[Отрывок]:
···

Корни гегелевской диалектики, диалектики счастья и несчастья, в том числе и диалектики истины и З., кроются в нравственном моменте онтологии любви, которая заключена откровенной идее спасения сознания, тонущего в бесконечности окружающей его реальности: - «Заблуждение есть нечто положительное, как мнение касательно того, что не есть само по себе сущее мнение, знающее и отстаивающее себя» (Соч., т. 5, М., 1937, с. 517). Другими словами, в истории развития знания показывает нам, что гегелевская диалектика - это рациональное отражение в сознании откровенной идеи спасения! И З. есть ничто иное, как отражение того факта созерцания, что истина должна быть подвергнута нравственной поверке, с помощью инструмента диалектического отрицания. У развития знания нет другого пути! Поэтому З. входит в неё как органическая форма истины.
Философское воображение, в отличие от воображения обычного, называется трансцендентальным. Оно является условием и возможностью рационализации и моделирования нашего восприятия и понимания реальности. Напр., наблюдая созвездия, мы проводим воображаемые линии между звёздами, размещая их на смоделированной нами небесной сфере. Это акт умозрения, не соответствующий реальному положению этих звёзд в пространстве. Мы, при помощи воображения, моделируем реальность, используя З., как инструмент познания. Наше познание, при этом, превращается в некую «инвалидную коляску», подспорье для нашего немощного безнравственностью созерцания, неспособного вместить в себя и увидеть «реальный образ реальности», в данном случае - космического пространства. Подобные возможности воображения присутствуют в нашем опыте как редчайшие и чудесные описания фактов озарения, просветления, инсайта и т.д., и т.п.
Когда акт умозрения входит в поле общего опыта сознания, то он называется научным актом, хотя и совсем не избавляет нас от З. Внутри научного или опытного знания, З. может быть только следствием нарушения логических правил рассудка, т.е. имеет чисто формальный критерий. И это совсем не мешает науке оставаться наукой! Но, если только этот акт умозрения выходит за границы общеизвестного опыта сознания, мы попадаем в область гипотез, а не теорий. И здесь сталкиваемся с совсем иной ролью З. И, следовательно, З., как таковое, заключается вовсе не в том, что оно противоречит истине, а в том, что оно противоречит общепринятому и общеизвестному опыту.
Таким образом, безнравственное созерцание превращает познание в творца научной мифологии, делая науку заложником диалектической игры между общепризнанными истинами, которые оказываются разрешёнными З., и З., как таковыми, то есть - неразрешёнными З.
Существует четыре типа разрешённых З.:
- Первый тип З. состоит в дилемме конечности и бесконечности мира во времени и в пространстве;
- Второй тип З. заключается в спорах о конечности или бесконечности сущности материи в её первоэлементах;
- Третий тип З. заключён в попытках построить единую феноменологию мира, обнаруживаемую или в бесконечной причинно-следственной связи или же в свободной воле, суть которой - беспричинное действие. Дискуссия о первичности кто или что, любовь или случай, сознание или бытие;
- Четвёртый тип З. состоит в дискуссиях о происхождении мира.

···

[Записи]:
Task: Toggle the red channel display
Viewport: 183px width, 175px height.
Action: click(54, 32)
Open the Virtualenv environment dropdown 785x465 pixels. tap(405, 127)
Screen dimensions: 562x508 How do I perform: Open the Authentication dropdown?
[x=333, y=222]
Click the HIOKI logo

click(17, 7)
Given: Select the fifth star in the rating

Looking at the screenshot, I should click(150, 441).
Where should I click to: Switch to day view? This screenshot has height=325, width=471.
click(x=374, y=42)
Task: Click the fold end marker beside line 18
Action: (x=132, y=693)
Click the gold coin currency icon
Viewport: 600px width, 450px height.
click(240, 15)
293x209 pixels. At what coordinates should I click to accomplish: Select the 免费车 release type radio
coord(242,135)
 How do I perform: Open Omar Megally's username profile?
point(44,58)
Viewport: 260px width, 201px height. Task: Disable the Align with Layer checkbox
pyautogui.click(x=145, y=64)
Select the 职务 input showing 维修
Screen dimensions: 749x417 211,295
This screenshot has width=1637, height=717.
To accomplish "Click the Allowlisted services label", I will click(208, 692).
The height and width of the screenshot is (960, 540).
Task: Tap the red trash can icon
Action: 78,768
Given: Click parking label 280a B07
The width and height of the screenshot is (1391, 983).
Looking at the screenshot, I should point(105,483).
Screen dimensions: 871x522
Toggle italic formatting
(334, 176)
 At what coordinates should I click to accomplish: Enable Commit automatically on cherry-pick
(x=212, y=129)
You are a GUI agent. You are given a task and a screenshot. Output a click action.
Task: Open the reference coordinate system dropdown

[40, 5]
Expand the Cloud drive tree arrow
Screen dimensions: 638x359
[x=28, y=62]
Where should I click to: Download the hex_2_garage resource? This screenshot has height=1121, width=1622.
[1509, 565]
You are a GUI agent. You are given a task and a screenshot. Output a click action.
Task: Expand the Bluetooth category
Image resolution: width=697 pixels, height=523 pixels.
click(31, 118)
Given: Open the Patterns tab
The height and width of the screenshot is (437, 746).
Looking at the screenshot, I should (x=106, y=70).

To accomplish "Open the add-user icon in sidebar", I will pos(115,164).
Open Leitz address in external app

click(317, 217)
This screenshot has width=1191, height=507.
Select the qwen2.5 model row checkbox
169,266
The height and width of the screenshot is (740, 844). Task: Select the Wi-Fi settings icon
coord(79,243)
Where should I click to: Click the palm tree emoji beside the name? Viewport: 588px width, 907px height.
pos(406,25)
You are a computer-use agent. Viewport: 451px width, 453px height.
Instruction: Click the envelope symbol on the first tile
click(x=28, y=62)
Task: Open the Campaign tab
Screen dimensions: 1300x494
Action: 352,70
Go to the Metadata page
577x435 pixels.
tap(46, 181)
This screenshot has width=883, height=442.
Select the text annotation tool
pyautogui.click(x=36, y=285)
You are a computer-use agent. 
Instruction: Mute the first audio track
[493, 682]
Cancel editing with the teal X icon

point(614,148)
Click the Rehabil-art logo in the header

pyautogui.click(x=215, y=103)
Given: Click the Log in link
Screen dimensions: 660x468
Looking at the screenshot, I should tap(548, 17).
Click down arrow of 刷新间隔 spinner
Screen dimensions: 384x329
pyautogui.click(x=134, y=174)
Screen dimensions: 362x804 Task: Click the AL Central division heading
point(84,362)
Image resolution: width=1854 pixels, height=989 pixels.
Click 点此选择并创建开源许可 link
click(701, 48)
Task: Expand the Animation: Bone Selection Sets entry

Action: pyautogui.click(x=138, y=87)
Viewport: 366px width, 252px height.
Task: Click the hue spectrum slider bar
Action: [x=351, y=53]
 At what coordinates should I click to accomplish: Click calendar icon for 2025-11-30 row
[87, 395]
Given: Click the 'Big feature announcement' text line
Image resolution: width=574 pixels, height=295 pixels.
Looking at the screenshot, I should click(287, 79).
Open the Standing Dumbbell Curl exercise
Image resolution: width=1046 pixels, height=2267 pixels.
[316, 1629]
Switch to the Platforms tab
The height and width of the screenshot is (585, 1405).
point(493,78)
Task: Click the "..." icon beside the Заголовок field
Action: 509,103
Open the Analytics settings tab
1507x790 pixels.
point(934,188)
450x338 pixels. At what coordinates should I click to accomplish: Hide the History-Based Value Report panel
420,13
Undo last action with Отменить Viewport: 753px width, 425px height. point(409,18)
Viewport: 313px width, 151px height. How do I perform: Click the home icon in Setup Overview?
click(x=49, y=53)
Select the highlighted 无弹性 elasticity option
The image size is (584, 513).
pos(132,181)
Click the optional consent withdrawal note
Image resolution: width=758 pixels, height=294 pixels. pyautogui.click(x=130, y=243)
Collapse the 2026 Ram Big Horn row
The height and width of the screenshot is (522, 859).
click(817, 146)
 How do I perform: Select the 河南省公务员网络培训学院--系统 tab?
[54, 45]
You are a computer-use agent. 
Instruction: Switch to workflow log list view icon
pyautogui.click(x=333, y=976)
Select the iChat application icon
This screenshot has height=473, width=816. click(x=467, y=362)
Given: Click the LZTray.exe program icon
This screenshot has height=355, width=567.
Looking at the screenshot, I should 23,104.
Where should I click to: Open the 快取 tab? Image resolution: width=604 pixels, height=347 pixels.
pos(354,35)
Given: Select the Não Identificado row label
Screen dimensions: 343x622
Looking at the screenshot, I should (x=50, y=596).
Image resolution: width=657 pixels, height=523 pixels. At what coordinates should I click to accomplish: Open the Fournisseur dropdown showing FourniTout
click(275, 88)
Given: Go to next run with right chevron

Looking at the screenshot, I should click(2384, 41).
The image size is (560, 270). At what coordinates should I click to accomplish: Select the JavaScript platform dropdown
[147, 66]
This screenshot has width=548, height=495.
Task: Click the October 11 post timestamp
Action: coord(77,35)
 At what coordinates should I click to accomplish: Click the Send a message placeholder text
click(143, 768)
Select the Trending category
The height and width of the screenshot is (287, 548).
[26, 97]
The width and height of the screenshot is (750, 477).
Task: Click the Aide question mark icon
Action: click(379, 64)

···

[Что сделать]:
a) Как, по словам отрывка, называется философское воображение в отличие от обычного?
b) Назовите все типы разрешённых З., которые перечисляет отрывок.
c) Перепишите дословно фрагмент отрывка, который открывается словами «Философское воображение, в» и завершается словами «т.д., и т.п.».
Записи не связаны с отрывком и служат отдельным материалом.

[Ответы]:
a) Трансцендентальным.

b)
1. Дилемма конечности и бесконечности мира во времени и в пространстве.
2. Споры о конечности или бесконечности сущности материи в её первоэлементах.
3. Попытки построить единую феноменологию мира, обнаруживаемую в бесконечной причинно-следственной связи или в свободной воле.
4. Дискуссии о происхождении мира.

c)
Философское воображение, в отличие от воображения обычного, называется трансцендентальным. Оно является условием и возможностью рационализации и моделирования нашего восприятия и понимания реальности. Напр., наблюдая созвездия, мы проводим воображаемые линии между звёздами, размещая их на смоделированной нами небесной сфере. Это акт умозрения, не соответствующий реальному положению этих звёзд в пространстве. Мы, при помощи воображения, моделируем реальность, используя З., как инструмент познания. Наше познание, при этом, превращается в некую «инвалидную коляску», подспорье для нашего немощного безнравственностью созерцания, неспособного вместить в себя и увидеть «реальный образ реальности», в данном случае - космического пространства. Подобные возможности воображения присутствуют в нашем опыте как редчайшие и чудесные описания фактов озарения, просветления, инсайта и т.д., и т.п.